0 Battling the Balsam

With the growing season now in full swing, all greenkeepers are at their busiest time of year keeping the course well manicured and maintained.

In my experience, ecological initiatives take a back seat during this time, which allows us to keep up with the general greenkeeping activities involved in presenting the best course possible to the people who play.

However, the window of opportunity for tackling the invasive Himalayan Balsam (Impatiens glandulifera) is now, proverbially, wide open and action needs to be taken quickly if you are to prevent its spread on your course.

Invasive weeds, such as Himalayan Balsam, are a threat to high quality habitats throughout the UK and can quickly destroy all the good work that is performed on a golf course. It is a non-native (obviously coming from the Himalayas of southern China), invasive, introduced plant in the UK which has escaped from Victorian gardens and into the wider environment. It is an annual plant growing to about 2m, with purplish-pink slipper shaped flowers from June to August.

Considered a big problem in the UK, it spreads rapidly across both wet and dry ground and grows in dense stands that suppress the growth of native flora. The mature seed pods explode when touched, scattering the seed, which is further dispersed by water or the activities of people, including golfers searching for that stray ball.

Himalayan Balsam is one of over thirty new additions to Schedule 9 of Wildlife and Countryside Act (1981). The amendment came into force as of the 6th of April 2010, which now means it is illegal to allow spread of the proscribed weeds onto neighbouring land. If you have any invasive weeds listed on Schedule 9 near the border of your land take immediate steps to control it.

Methods of Eradication

Eradication of Himalayan Balsam should ideally be performed in June or July when the plants are big enough to handle and before the plants have set seed. It is important that you do not disturb plants if seedpods are visible to prevent further additional spread - normally, this is sometime after late June but, with this year's late spring, seed pods will be developing later than normal.

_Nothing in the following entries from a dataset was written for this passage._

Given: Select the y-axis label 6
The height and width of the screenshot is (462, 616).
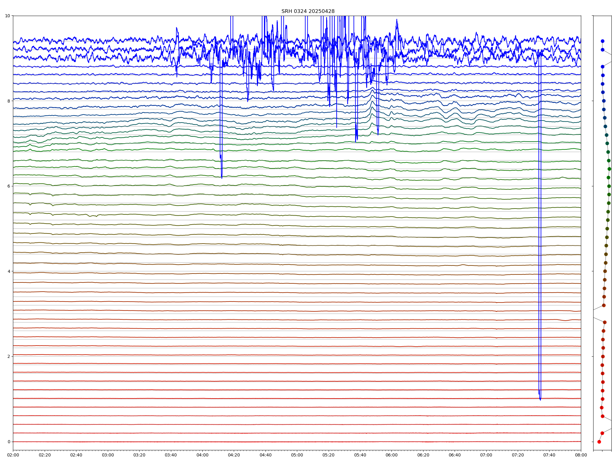Looking at the screenshot, I should pos(9,186).
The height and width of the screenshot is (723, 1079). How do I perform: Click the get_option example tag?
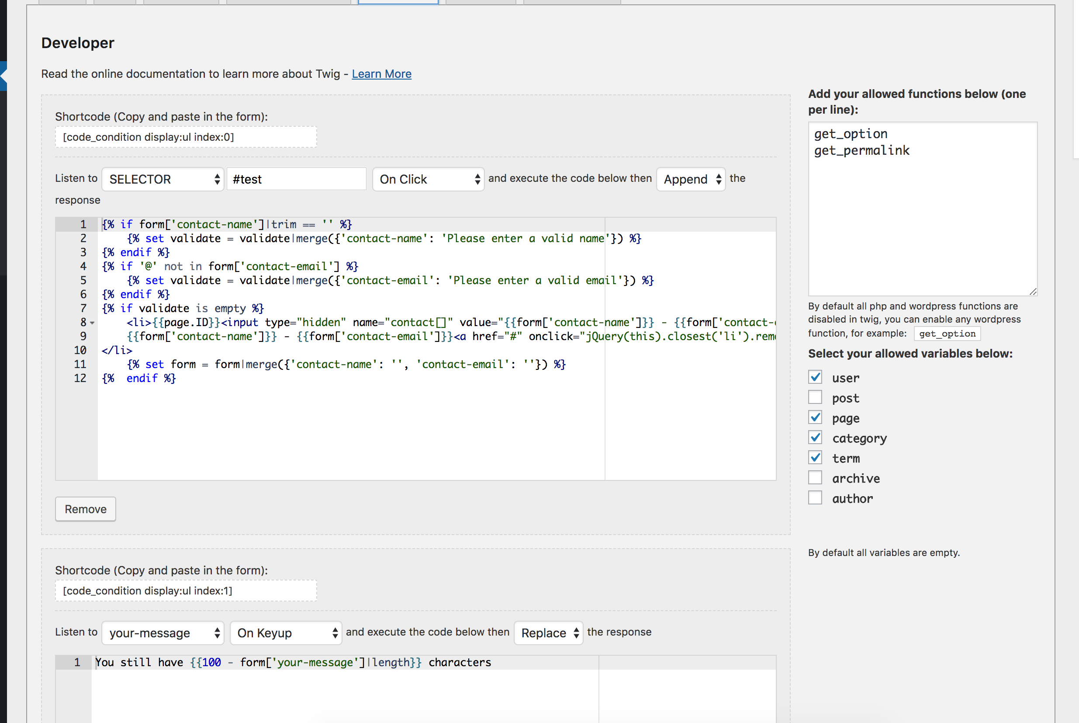[947, 333]
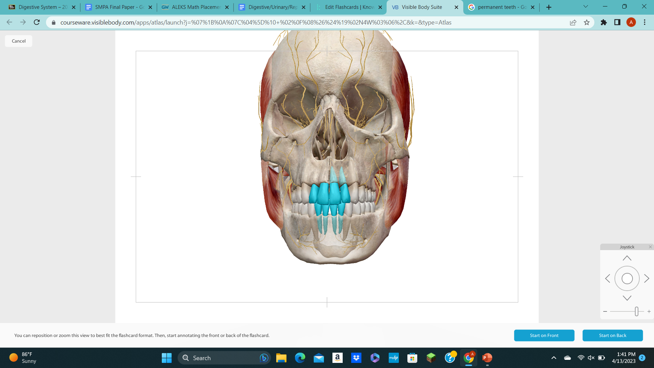Viewport: 654px width, 368px height.
Task: Open the Chrome extensions puzzle icon
Action: coord(604,22)
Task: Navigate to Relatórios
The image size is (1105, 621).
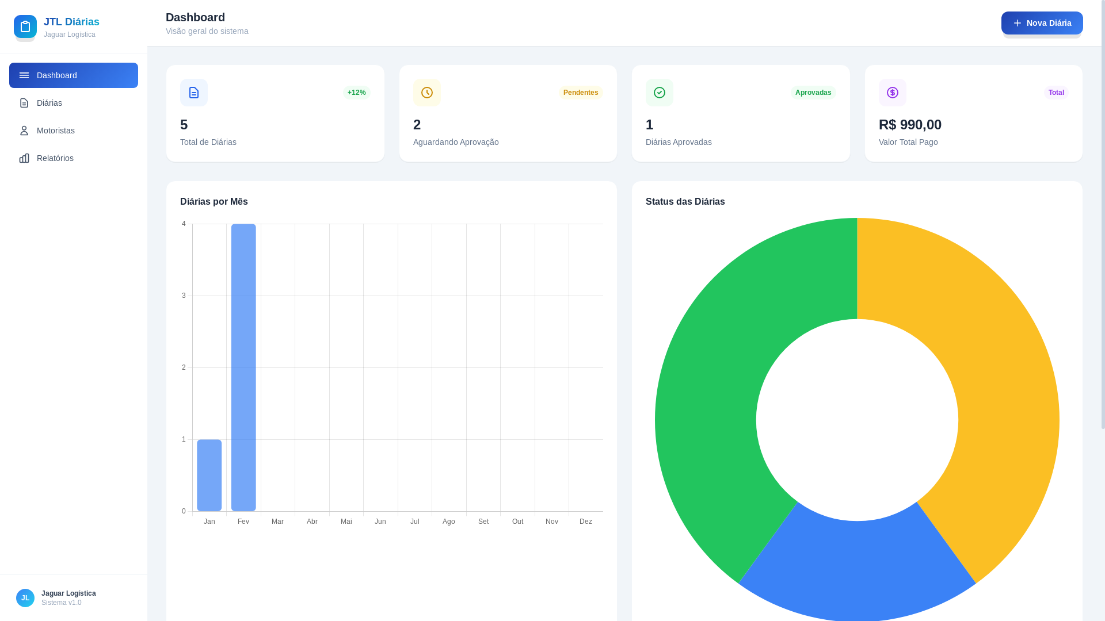Action: click(x=55, y=158)
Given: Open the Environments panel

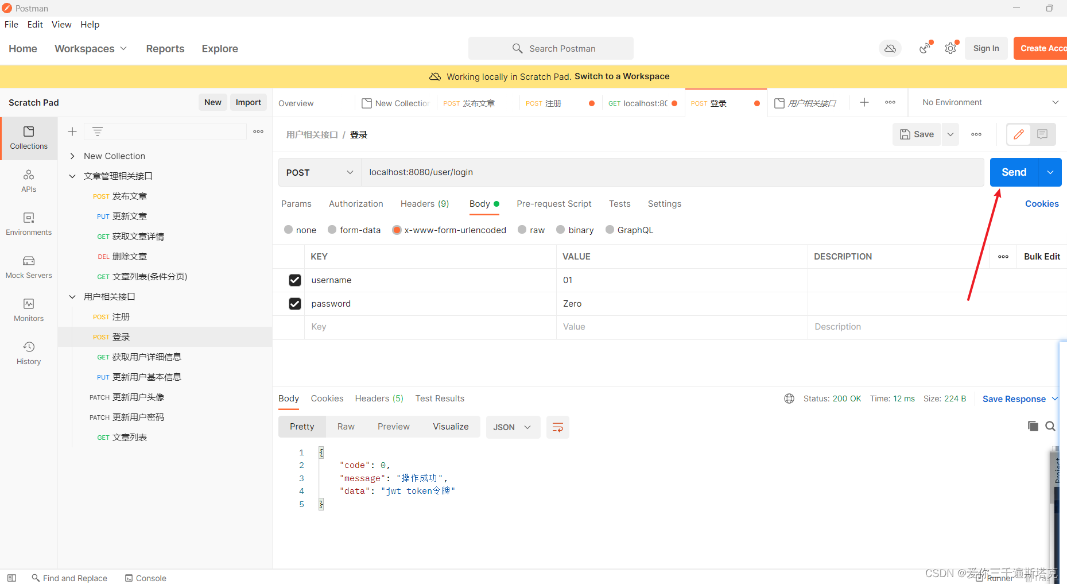Looking at the screenshot, I should coord(29,224).
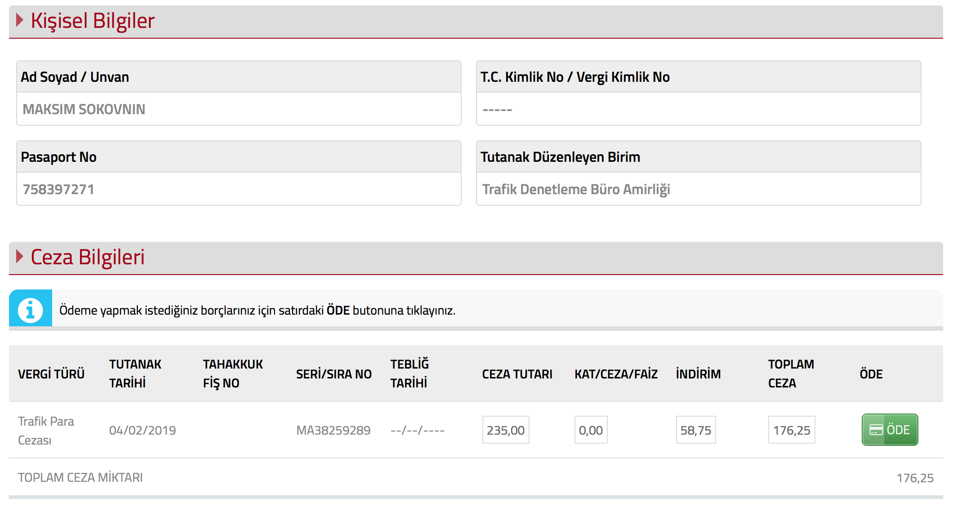
Task: Click the blue info icon
Action: click(31, 310)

There are two suggested methods of removal that relate to different stages in the plants dominance within the habitat. Unfortunately, there are no selective weedkilling products for this plant, so there is no quick fix, and spraying the infected areas with weedkiller products will remove all vegetation, so is not recommended.

Method 1: Strimming: This is the preferred method when Himalayan Balsam is the dominant vegetation type, forming dense stands, and damage to native wildlife by removal will be at a minimum. Simply strimming the plants has proved to be a very effective method to remove this species providing you strim at the base below the lowest node - this prevents regrowth and kills the plant outright. This method will have to be repeated a year later to catch all the plants that have grown from previous seed stock present within the seed bank - Himalayan Balsam seed live for two years within the seed bank.

Method 2: Hand Removal: This is the preferred method when Himalayan Balsam is present within important habitats amongst other native vegetation, or where disturbance to native wildlife will be detrimental by strimming. This may prove to be a time consuming task, especially if present in a large area in and amongst other vegetation. Fortunately the plants are very shallow rooted and can, therefore, be hand-pulled from the affected area. Pulling the plants up every year for two/three years will eradicate it.

In both cases above, removed plants should be gathered and covered with some type of sheet to prevent light getting through. As the plants have a high water content, this will allow them to rot down quickly. The decomposed plants should then be disposed of in your green waste area. It is very important to perform further frequent inspections of the affected areas to allow you to determine the success of removal and remove any missed plants.